Caffeine and Alcohol for Infertility

If you and your partner have difficulty conceiving, I strongly recommend that you avoid caffeine and alcohol while you try to get pregnant (and of course during your pregnancy, too!). A number of studies have found that consuming more than 300 milligrams of caffeine per day (about 2 cups of coffee) is associated with a delay in conception. A large study from Johns Hopkins University revealed that, compared to women who consumed less than 300 milligrams of caffeine per day, those who consumed more caffeine reduced their chances of conceiving each month by 25 per-cent.2 Another study of 104 healthy women found that women who consumed more than the equivalent of 1 cup of coffee per day were half as likely to become pregnant as women who drank less.3 Other studies find that the relationship between caffeine and fertility is even stronger in women who smoke.4

A handful of studies support the notion that drinking alcoholic beverages reduces fertility in women. Women who drink heavily are more likely than nondrinkers to experience infertility problems and spontaneous abortion. A study from the Harvard School of Public Health looked at the effect of alcohol in more than 4000 women. The researchers found that even moderate drinking (two drinks per day) affected the ability to conceive by interfering with ovulation. And the more alcohol consumed, the higher the risk of not conceiving.5


There is some evidence that anemia due to a deficiency of vitamin B12 can cause infertility in women. Two case reports revealed that when women with this nutrient deficiency were given supplemental B12, pregnancy occurred.6 How a lack of B12 impacts a woman’s chances of conceiving is not understood.
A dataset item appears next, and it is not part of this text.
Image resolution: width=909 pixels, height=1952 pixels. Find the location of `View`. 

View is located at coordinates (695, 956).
Despite the lack of research in this area, it makes sense to ensure you are meeting your needs for this vitamin. Women of childbearing age must consume 2.4 micrograms of B12 every day to cover their needs. B12 is found only in animal foods and in a few products that have been fortified with the vitamin. Take a look at the B12 in Foods table on page 9 of chapter 1 for food sources of this vitamin.
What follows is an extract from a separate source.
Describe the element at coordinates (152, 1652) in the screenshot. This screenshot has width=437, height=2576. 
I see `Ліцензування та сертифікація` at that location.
A vitamin B12 deficiency can occur if you don’t eat any B12-rich foods (you may be a complete vegetarian), or if your body is incapable of properly absorbing the nutrient. In the latter case, a condition called pernicious anemia results (read more about this in chapter 3, “Anemia”). If you are at risk for developing a B12 deficiency, take a good quality multivitamin and mineral supplement or a B complex formula (it contains the whole family of B vitamins). You’ll find guidelines for supplementing with B12 on page 10 in chapter 1.